Start of Entries provided
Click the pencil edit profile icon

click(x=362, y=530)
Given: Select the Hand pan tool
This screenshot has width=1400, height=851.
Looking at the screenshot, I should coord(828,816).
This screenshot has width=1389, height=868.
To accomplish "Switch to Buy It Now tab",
End of Entries provided
Start of Entries provided
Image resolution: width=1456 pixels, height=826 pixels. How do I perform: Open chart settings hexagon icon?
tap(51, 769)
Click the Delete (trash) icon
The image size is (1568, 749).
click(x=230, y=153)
End of Entries provided
» Your assignment: Look above for the line with "Given: Select the Hand pan tool" and the line with "to Buy It Now"; transcribe both and all lines in between, exactly, and nothing else.

» Expected output:
Given: Select the Hand pan tool
This screenshot has width=1400, height=851.
Looking at the screenshot, I should coord(828,816).
This screenshot has width=1389, height=868.
To accomplish "Switch to Buy It Now tab",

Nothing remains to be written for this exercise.